Environment variables are always strings. If you wish to cast them to a different type, you need to do that manually.
Be careful about getting environment variables in your config.exs files, as they are evaluated during build time and will reflect the build environment. When you move to production, you probably want to be able to get the values at startup / runtime instead. I just wrote a blog post about the different places of configuration.
Great article! Thanks! It says don’t mix the env (build & runtime) however I can see there’re same configs for both. I assume they’ll be separated in their each env. When it releases it will be runtime, otherwise build time config.
And I couldn’t setup init method for my project. I guess it depends on the Phoenix version. I use v1.5.1. def init never called. I tried to setup application variables there like you did, but it didn’t work for me. So, I put the same configs for release (releases.exs).
I don’t know what is the reason of app env. variables are string but I hope one it will support other types as well, until that time I’ll use string. So, I did it like this
Not sure what you mean by this. The main thing to think about is that the normal config files are evaluated at build time, but config/releases.exs is evaluated at startup time.

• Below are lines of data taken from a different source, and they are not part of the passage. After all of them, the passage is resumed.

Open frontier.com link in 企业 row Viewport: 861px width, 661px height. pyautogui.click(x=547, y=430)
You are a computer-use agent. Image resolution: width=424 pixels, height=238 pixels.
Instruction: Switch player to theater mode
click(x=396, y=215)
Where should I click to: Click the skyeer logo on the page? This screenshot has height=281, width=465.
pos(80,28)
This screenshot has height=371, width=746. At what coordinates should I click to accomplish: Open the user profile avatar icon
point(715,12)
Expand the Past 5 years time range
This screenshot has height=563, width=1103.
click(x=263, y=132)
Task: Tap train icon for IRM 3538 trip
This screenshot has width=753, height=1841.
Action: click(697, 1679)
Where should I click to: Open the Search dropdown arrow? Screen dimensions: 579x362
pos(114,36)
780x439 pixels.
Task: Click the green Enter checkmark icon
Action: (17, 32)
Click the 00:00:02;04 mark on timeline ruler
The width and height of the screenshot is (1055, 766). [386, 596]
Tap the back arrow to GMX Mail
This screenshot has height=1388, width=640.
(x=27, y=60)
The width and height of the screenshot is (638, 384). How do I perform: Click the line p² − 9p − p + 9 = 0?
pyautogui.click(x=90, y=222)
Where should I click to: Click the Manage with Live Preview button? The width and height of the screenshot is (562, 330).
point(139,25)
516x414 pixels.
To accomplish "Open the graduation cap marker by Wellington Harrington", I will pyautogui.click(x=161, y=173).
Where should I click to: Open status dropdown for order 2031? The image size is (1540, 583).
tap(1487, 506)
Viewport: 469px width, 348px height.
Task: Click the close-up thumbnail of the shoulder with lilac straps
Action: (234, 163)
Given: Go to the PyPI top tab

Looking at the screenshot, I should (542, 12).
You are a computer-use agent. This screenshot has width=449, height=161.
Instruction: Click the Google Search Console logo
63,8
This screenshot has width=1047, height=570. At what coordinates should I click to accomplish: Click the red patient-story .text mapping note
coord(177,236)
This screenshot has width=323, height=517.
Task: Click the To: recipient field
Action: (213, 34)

I should probably clarify that in the article. The init functions are just a convention that many libraries use, but Phoenix does not use it. So that’s why it’s never called. The example uses Geolix which does allow setting an init function to be called at startup.
but it always sets string when access it from Application.get_env but you’re cause I don’t have that problem when I set Application env from test like this: Application.put_env(:coliving, :usage_logging_enabled, true)
In your config.exs (or a similar file) you are doing this:
config :foo, :bar, System.get_env("ENV")
As System.get_env/1 always returns a string (the system environment isn’t even able to store something else), Application.get_env(:foo, :bar) will of course return a string as well.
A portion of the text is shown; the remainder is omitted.